Let’s make this more concrete. In his financing option, Sanders argues correctly that his payroll tax means “employers would pay a 7.5 percent payroll tax to help finance Medicare for All — just $3,750 — a savings of more than $9,000 a year for that employee.” That’s true, but I just don’t believe the employee will see that money. I think that $9,000 would go straight to bosses and owners. Through what mechanism would it get to workers? The threat of transitioning to another job, something that has been plummeting for years? Competitive markets, even as industries become more and more concentrated? Demands from workers, even though this is one of the least salient and known costs workers will ever encounter? On what time-frame are we thinking, and will it be before the next election?

Warren’s plan shortcuts this by just using that money entirely for M4A, avoiding the political question of whether it will end up with workers or shareholders. All that money goes to health care, rather than half to health care and half to be fought over. In turn, workers pay less on their income taxes. In this sense it forces the money to actually be workers’ salaries, now just moved over towards the public. It’s an elegant solution for one of the more vexing problems here.

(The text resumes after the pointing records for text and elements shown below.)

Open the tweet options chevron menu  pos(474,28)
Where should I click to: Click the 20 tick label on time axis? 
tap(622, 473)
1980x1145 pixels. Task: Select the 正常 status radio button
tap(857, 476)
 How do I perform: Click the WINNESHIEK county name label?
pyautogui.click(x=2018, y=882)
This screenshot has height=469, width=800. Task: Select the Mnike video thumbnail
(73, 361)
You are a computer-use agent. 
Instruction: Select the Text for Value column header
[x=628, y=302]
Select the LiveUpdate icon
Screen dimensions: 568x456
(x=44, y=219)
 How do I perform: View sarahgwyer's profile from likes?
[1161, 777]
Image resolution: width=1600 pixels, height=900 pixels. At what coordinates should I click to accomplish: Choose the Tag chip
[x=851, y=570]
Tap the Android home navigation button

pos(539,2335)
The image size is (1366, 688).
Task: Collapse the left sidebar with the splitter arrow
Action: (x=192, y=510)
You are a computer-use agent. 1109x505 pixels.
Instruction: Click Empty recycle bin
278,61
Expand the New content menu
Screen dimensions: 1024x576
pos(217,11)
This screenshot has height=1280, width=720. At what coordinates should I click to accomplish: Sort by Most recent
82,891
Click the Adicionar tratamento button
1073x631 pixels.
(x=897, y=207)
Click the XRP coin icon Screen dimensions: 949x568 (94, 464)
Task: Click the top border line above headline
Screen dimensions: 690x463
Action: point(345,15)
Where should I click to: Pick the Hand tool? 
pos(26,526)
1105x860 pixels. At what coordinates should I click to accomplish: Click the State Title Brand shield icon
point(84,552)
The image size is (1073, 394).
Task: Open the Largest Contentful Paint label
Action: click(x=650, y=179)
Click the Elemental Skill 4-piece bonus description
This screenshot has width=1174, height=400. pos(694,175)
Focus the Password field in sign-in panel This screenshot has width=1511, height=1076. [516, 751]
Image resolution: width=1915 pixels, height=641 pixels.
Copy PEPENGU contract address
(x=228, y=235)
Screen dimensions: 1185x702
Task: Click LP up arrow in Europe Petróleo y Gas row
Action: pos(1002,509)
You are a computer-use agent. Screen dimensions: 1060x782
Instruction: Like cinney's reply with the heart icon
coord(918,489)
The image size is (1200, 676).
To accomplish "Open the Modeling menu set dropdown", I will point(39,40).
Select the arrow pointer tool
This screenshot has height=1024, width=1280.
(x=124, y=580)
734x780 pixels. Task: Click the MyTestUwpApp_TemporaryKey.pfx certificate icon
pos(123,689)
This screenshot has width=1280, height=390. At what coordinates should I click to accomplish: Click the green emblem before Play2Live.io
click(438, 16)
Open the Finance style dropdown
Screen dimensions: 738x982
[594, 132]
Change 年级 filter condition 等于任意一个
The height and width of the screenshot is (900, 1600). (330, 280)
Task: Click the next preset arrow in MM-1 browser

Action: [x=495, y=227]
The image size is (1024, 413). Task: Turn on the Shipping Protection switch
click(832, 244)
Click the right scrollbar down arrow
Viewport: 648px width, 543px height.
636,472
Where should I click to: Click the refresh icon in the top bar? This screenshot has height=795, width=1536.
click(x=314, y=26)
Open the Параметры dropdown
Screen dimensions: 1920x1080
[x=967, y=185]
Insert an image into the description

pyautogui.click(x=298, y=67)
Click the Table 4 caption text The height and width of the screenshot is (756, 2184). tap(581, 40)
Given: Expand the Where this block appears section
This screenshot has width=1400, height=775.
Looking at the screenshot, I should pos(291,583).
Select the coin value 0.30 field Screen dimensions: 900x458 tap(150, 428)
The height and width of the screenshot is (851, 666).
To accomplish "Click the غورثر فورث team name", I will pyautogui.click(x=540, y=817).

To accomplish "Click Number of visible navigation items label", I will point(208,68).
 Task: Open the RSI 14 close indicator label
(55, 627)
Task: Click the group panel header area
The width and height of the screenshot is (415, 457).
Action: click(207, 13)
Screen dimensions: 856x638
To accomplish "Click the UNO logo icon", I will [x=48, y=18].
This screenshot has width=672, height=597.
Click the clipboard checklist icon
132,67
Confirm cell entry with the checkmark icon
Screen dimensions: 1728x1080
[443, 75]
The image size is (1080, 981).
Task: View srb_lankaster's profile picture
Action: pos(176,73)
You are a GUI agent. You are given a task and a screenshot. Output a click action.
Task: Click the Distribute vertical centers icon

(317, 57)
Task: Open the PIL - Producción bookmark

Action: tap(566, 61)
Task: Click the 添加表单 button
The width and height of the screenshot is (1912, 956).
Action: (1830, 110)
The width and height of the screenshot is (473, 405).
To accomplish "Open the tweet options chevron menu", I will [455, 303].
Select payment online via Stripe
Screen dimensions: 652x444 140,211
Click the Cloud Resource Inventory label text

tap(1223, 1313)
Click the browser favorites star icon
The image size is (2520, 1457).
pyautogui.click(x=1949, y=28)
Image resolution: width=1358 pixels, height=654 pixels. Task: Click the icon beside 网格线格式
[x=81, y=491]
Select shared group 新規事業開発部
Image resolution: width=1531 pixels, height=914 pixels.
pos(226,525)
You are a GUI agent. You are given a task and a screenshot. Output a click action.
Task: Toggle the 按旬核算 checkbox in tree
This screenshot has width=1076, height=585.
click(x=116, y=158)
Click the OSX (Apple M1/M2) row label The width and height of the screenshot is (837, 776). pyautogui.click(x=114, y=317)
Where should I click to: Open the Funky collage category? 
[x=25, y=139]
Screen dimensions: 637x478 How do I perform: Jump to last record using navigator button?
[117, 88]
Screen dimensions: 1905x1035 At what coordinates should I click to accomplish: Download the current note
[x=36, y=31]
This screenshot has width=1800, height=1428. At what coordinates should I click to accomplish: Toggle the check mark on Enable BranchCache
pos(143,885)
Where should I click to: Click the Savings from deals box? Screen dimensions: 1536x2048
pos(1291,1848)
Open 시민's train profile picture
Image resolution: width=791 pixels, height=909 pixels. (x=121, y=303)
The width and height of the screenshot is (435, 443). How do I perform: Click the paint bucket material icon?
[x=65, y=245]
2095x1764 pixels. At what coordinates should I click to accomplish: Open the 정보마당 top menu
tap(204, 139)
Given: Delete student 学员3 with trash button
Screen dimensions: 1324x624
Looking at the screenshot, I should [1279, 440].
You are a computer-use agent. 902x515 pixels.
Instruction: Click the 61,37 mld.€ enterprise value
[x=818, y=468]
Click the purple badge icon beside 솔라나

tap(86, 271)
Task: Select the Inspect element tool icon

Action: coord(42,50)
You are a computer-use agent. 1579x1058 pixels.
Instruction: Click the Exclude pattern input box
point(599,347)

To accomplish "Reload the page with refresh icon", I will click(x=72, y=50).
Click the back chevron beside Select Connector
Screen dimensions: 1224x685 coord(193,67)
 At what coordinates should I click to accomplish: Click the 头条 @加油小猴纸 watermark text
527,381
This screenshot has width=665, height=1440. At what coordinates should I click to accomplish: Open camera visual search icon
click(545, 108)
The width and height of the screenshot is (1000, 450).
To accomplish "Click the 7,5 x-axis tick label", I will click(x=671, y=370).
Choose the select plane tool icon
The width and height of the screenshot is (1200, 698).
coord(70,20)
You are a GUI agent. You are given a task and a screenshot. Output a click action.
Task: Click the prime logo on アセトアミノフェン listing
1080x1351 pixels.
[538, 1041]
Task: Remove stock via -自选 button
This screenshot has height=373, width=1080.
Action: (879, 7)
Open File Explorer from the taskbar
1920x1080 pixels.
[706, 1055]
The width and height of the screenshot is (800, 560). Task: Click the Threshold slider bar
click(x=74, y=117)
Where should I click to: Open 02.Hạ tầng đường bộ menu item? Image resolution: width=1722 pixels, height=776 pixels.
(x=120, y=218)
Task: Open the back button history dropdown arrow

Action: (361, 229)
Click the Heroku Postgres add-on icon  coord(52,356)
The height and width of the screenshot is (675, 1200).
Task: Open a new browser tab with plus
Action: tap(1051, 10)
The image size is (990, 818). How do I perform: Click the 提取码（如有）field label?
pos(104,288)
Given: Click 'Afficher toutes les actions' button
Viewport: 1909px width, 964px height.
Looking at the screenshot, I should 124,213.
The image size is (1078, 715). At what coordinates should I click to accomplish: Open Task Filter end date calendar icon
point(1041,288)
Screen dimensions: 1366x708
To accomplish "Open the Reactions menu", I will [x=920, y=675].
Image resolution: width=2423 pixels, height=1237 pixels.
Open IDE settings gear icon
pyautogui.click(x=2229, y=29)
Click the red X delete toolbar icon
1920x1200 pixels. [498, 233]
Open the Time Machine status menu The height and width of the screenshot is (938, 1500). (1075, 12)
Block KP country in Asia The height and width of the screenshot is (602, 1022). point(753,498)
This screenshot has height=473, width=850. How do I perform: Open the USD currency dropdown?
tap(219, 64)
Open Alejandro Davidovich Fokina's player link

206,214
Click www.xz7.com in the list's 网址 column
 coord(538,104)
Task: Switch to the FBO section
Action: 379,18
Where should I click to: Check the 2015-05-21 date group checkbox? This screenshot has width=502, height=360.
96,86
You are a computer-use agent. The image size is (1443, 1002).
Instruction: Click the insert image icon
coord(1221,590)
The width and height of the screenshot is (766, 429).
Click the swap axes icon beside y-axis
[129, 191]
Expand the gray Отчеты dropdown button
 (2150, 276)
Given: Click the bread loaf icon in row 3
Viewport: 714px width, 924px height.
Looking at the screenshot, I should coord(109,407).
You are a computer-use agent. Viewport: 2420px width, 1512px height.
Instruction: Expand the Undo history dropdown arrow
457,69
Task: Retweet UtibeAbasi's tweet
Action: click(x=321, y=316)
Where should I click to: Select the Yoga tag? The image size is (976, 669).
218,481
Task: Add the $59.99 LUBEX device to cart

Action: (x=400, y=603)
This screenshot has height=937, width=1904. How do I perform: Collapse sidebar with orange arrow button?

It also leaves the far more salient and clear payments workers make out of their own paychecks for health care free to be claimed by them directly. That itself would also be a challenge, but a much better one, and we’d prefer to move the battle over workers’ claiming these deferred wages to the more favorable ground. Setting up the political stage is what analysis is important for, and with this we can start having better discussions.